EXTRACT PROVIDED —
%%

Who Was That Masked Man? A “Fitting” Question These Days
Almost a decade ago, MEMIC posted a 2-part blog titled What do I really need for a Respiratory Protection Program?, which described the requirements of OSHA’s respiratory protection standard, 29 CFR 1910.134. These days, with surgical masks, N95 masks, and elastomeric respirators flying off of store shelves, this post discusses the element of respirator fit testing as it pertains to required versus voluntary respirator use and expands upon the previous blog information provided on fit testing as follows.
Fit Testing – In order to provide protection, the respirator must fit properly to the employee’s face. Contaminated air will be inhaled by the employee if a tight face piece seal is not maintained. Fit testing must be a core component of your respirator program when workplace conditions require respirator use. Your occupational medical provider should be able to assist you with this requirement. Review the standard for further information regarding when fit testing needs to be performed.
It’s important to note that prior to respirator fit testing, a medical evaluation to determine the employee’s ability to use a respirator, including a N95 mask (NIOSH approved), is required. Additionally, a medical evaluation is required for both required and voluntary respirator use as the respirator, itself, can pose as a hazard due to the increased strain placed on the cardiopulmonary system. The use of surgical masks and dust masks (that are not NIOSH approved) do not require medical evaluation and fit testing. Here’s the answer to “when fit testing needs to be performed” as contained in this excerpt from the OSHA respiratory protection standard.
Fit testing. This paragraph requires that, before an employee may be required to use any respirator with a negative or positive pressure tight-fitting facepiece, the employee must be fit tested with the same make, model, style, and size of respirator that will be used.

%%

DATASET CONTENT —
%%

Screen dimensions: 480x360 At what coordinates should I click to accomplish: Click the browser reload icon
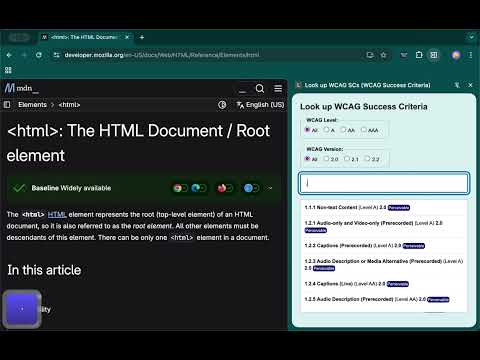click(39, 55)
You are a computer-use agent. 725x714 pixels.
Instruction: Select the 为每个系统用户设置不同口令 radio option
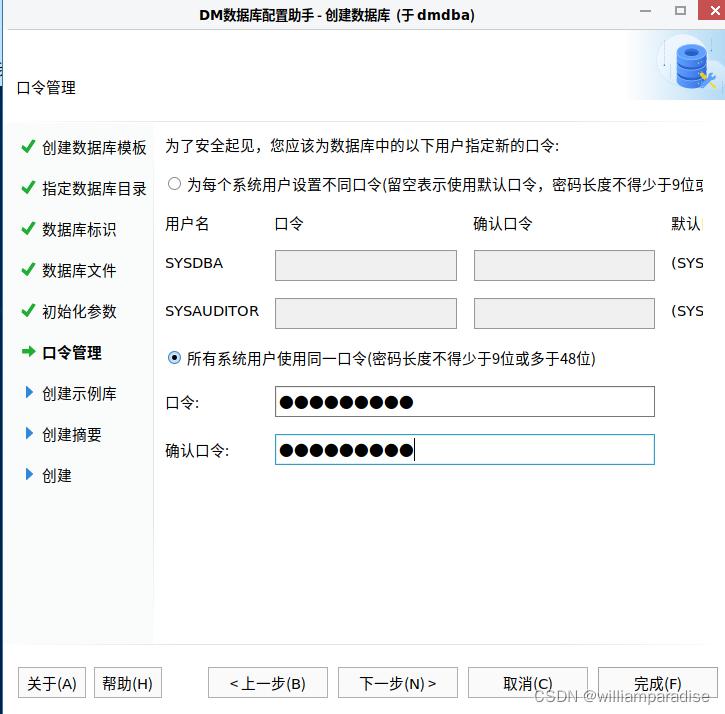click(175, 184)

%%

SET OF TASKS —
**A)** In the article on respirator fit testing, what is required before an employee's respirator fit test?
**B)** Pick up the article on respirator fit testing after its final sentence and continue writing it.

RESULTS —
**A)** A medical evaluation to determine the employee's ability to use a respirator.

**B)**
The distinction on voluntary versus required respirator use is based on conducting an exposure assessment. Respirators are permitted to be used voluntarily (without need for fit testing) when monitoring results determine contaminant concentration to be below the applicable OSHA permissible exposure limit (PEL). However, in this case, if the employer still requires respirator use as a matter of policy or an industrial hygienist advises the use of a respirator then fit testing is required.
Where it is determined that respirator use is required, then fit testing needs to be conducted initially before use, whenever a different respirator facepiece is used, when there are changes in the employee’s physical condition such as facial scarring, dramatic weight loss, dental changes, cosmetic surgery, and at least annually thereafter. OSHA requires that fit testing be performed using one of their accepted protocols for either qualitative or quantitative fit testing as described in Appendix A to the respiratory protection standard.
Lastly, in answer to the question posed in the title, Who Was That Masked Man?, well, that would be the Lone Ranger, a fictional character who fought outlaws in the American Old West. Judging from his name, he apparently practiced social distancing to a tee. "Hi-Ho, Silver! Away!"